The point of provisional status here is to give us some flexibility based on real-world implementation experience. Defining the required installer behaviour doesn’t help with that, in fact the opposite, it just gives us something else that we might want to review if we hit implementation questions.
Proxy indexes are potentially another consumer: they would be free to reject results which fails a test in this PEP. I intend proxpi to implement this as a consumer in the future
@dstufft any news here? Or anyone else? Is anyone working on implementing this PEP?
As the PEP is only accepted conditional on being implemented in Warehouse, pip, and “another index”, it’s now been in limbo for over 3 months, and there’s no sign of any activity towards final status. Given that this is intended to mitigate dependency confusion attacks, I don’t think we can reasonably leave the PEP in a “provisional and not yet implemented” state indefinitely.
I’m not happy about the possibility of marking this PEP as rejected, because if we can’t get the resource to implement this solution, it seems unlikely that any other solution will get implemented either.

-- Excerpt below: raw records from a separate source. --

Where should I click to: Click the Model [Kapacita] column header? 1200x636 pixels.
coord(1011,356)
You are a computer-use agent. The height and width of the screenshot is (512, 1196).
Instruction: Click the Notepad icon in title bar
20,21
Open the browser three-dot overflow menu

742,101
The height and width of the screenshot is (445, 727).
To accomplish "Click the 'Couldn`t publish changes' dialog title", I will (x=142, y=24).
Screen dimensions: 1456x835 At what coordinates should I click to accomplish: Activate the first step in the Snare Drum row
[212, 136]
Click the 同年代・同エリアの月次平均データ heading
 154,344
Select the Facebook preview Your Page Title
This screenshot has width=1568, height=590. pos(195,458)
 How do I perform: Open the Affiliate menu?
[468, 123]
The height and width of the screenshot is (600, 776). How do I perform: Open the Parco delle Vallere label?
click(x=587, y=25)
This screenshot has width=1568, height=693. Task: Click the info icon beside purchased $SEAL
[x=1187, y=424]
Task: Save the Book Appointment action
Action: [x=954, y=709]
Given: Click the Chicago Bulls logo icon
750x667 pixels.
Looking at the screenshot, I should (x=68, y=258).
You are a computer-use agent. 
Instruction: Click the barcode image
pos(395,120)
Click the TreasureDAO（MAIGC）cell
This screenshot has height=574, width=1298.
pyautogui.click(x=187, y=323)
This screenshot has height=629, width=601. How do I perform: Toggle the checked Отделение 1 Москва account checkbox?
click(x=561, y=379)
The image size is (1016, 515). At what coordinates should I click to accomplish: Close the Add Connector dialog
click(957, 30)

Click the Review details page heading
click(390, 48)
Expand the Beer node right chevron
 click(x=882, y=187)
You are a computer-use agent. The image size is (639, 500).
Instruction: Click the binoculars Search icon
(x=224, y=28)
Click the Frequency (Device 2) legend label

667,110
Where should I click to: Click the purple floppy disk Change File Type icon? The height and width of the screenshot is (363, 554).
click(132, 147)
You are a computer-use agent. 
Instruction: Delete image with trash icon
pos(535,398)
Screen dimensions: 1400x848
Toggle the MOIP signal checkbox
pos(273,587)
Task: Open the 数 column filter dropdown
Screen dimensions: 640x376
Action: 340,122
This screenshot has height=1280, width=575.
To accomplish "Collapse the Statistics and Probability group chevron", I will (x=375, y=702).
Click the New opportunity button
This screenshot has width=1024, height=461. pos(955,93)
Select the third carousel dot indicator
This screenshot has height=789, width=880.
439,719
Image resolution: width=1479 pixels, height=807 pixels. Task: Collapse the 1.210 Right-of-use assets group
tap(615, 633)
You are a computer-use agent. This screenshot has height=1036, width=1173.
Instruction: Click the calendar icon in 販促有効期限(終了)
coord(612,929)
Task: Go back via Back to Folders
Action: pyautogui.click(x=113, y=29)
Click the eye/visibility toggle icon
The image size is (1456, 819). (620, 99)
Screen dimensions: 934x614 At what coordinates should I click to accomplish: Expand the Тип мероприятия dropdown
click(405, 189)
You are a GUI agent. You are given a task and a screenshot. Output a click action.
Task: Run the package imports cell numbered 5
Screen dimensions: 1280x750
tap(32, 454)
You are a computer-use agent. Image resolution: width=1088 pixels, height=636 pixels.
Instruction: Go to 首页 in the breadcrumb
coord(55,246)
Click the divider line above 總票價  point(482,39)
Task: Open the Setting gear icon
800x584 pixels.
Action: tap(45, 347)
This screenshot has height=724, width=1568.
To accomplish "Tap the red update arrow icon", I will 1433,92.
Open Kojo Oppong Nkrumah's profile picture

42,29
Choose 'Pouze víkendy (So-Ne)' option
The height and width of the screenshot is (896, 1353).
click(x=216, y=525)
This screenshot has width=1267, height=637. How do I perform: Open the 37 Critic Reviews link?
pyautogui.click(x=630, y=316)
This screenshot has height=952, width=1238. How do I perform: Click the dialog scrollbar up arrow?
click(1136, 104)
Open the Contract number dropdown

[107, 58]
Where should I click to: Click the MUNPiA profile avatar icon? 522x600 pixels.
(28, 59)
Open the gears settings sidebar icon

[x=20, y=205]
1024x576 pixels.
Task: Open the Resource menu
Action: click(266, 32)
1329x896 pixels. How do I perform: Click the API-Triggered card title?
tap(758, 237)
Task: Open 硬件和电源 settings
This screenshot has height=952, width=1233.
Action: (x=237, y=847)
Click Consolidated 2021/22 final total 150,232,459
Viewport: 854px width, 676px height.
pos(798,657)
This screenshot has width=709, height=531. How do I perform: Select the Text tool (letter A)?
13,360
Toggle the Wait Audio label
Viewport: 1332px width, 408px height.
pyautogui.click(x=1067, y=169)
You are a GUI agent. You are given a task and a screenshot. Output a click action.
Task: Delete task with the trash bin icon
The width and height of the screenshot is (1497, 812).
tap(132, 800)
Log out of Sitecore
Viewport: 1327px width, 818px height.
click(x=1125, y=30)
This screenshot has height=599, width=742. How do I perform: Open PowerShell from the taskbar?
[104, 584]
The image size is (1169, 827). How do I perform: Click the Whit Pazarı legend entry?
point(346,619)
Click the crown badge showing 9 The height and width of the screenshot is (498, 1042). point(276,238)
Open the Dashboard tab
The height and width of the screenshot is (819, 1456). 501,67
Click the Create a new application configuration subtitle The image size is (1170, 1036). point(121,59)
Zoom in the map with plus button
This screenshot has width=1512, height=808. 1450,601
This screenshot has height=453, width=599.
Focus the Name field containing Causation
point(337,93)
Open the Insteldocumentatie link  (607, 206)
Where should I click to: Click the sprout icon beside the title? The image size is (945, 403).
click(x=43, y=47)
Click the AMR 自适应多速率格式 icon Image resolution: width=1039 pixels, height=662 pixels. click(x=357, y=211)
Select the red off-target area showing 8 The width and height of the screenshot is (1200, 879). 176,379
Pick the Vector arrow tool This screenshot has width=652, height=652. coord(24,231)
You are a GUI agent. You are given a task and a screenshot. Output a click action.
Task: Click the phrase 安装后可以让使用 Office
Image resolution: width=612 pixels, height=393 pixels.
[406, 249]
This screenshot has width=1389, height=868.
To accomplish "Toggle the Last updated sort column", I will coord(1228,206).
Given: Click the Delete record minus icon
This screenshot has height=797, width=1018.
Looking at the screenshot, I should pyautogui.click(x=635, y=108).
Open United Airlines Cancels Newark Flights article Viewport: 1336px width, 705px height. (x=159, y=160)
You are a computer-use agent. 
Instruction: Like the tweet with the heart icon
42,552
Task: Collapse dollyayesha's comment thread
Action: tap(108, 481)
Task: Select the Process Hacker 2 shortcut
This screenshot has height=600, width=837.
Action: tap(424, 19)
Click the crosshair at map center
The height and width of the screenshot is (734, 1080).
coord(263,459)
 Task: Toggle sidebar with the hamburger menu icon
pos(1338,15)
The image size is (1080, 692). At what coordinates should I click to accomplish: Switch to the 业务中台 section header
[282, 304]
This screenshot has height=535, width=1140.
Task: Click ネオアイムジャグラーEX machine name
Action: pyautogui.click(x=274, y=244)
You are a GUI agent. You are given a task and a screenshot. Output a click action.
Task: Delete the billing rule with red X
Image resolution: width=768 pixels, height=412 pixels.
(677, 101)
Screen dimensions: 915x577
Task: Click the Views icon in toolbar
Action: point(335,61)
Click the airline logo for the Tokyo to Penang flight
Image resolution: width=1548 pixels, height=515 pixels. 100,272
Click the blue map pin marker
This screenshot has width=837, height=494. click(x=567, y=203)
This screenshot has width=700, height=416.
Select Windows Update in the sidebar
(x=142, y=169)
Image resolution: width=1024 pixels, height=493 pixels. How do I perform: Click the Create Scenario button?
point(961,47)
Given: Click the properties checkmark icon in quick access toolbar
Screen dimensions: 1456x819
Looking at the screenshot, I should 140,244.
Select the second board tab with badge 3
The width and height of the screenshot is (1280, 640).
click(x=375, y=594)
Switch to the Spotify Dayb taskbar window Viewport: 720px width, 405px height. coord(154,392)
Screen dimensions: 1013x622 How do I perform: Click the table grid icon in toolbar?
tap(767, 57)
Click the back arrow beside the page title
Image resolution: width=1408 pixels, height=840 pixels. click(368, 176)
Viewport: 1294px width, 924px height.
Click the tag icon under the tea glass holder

But nor am I happy with the message that leaving this outstanding indefinitely would send.
At a minimum, I’d like someone to commit to a date (any date, at this point) when we will either have made significant progress in implementing this PEP[1], or we reject it. If no-one can do so, I guess I’ll have to pick a date myself (which is not ideal, as I don’t know what the resourcing constraints are).
By which I mean at a minimum, complete PRs against pip and Warehouse, that are ready to merge, plus evidence of at least one other index implementation starting to look at adding support. ↩︎
Sorry, I am working on getting it implemented, I’ve just had some personal things come up the last few months that have taken up a fair amount of my free time.